According to another aspect of the invention, a given antenna is removed from the signal quality evaluation (for example, to a bad antenna list) if the given antenna fails to satisfy one or more predefined criteria, such as whether a signal quality of a given antenna is below a signal quality of a remainder of the plurality of antennas by a predefined amount. The signal quality of antennas on the bad antenna list can be reevaluated to determine when to return a removed antenna to the plurality of antennas that are evaluated.

A more complete understanding of the present invention, as well as further features and advantages of the present invention, will be obtained by reference to the following detailed description and drawings.

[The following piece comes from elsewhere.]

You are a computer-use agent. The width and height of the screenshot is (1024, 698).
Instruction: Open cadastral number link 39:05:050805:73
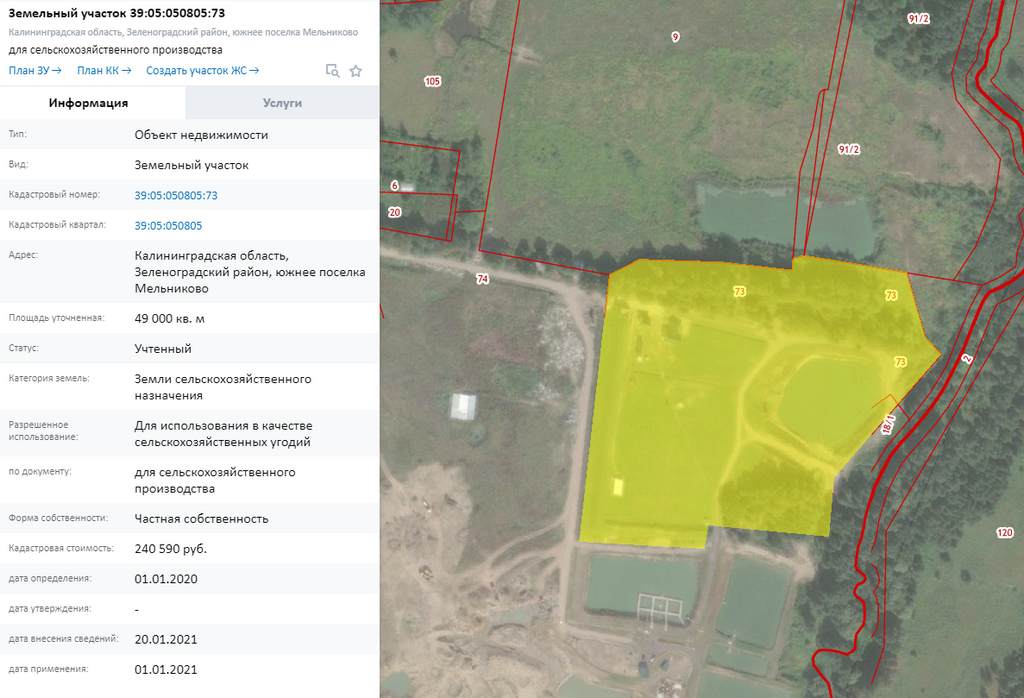(176, 195)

BRIEF DESCRIPTION OF THE DRAWINGS

FIG. 1 illustrates a wireless network environment in which the present invention can operate;

FIG. 2 is a schematic block diagram of an exemplary station of FIG. 1 incorporating features of the present invention;

FIG. 3 illustrates a frame of data according to an exemplary IEEE 802.11a or 802.11g wireless protocol;

FIG. 4 is a flow chart describing an exemplary implementation of a predictive antenna selection process of FIG. 2 incorporating features of the present invention;

FIG. 5 is a sample record of an antenna quality table used by the predictive antenna selection process of FIG. 4; and

FIGS. 6A and 6B, collectively, illustrate an exemplary pseudo-code implementation of the predictive antenna selection process of FIG. 4.

DETAILED DESCRIPTION

FIG. 1 illustrates a wireless network environment 100 in which the present invention can operate. The wireless network environment 100 may be, for example, a wireless LAN or a portion thereof. As shown in FIG. 1, a number of stations 200-1 through 200-N, collectively referred to as stations 200 and discussed below in conjunction with FIG. 2, communicate over one or more wireless channels in the wireless digital communication system 100. An access point 120 is typically connected to a wired distribution network 105 with other access points (not shown). The access point 120 typically provides control and security functions, in a known manner. In addition, the access point 120 acts as a central node through which all traffic is relayed so that the stations 200 can rely on the fact that transmissions will originate from the access point 120.

For example, in the IEEE 802.11 protocol, the access point 120 is the central node, and a station 200 or “client node” that is associated with the access point 120 can predict from what source the next relevant frame will originate. The IEEE 802.11 protocol specifies that all communications are relayed via the access point 120, so each transmission that is of interest (other access points 120 may be active on the same radio channel in the IEEE 802.11 protocol) is from the access point 120 the stations 200 is associated with. An example of such a communications protocol is the Enhanced Service Set (ESS) mode of the IEEE 802.11 protocol, in which stations 200 are associated with an access point 120 that relays all communication.

The wireless network environment 100 may be implemented, for example, in accordance with the IEEE 802.11 Standard, as described, for example, in “Wireless LAN Medium Access Control (MAC) and Physical Layer (PHY) Specifications (1999); IEEE Std 802.11a; High-speed Physical Layer in the 5 GHz band; 1999; IEEE Std 802.11b; Higher-Speed Physical Layer Extension in the 2.4 GHz Band; 1999; or IEEE Std 802.11g/D1.1; Further Higher-Speed Physical Layer Extension in the 2.4 GHz Band; Draft version; January 200, each incorporated by reference herein.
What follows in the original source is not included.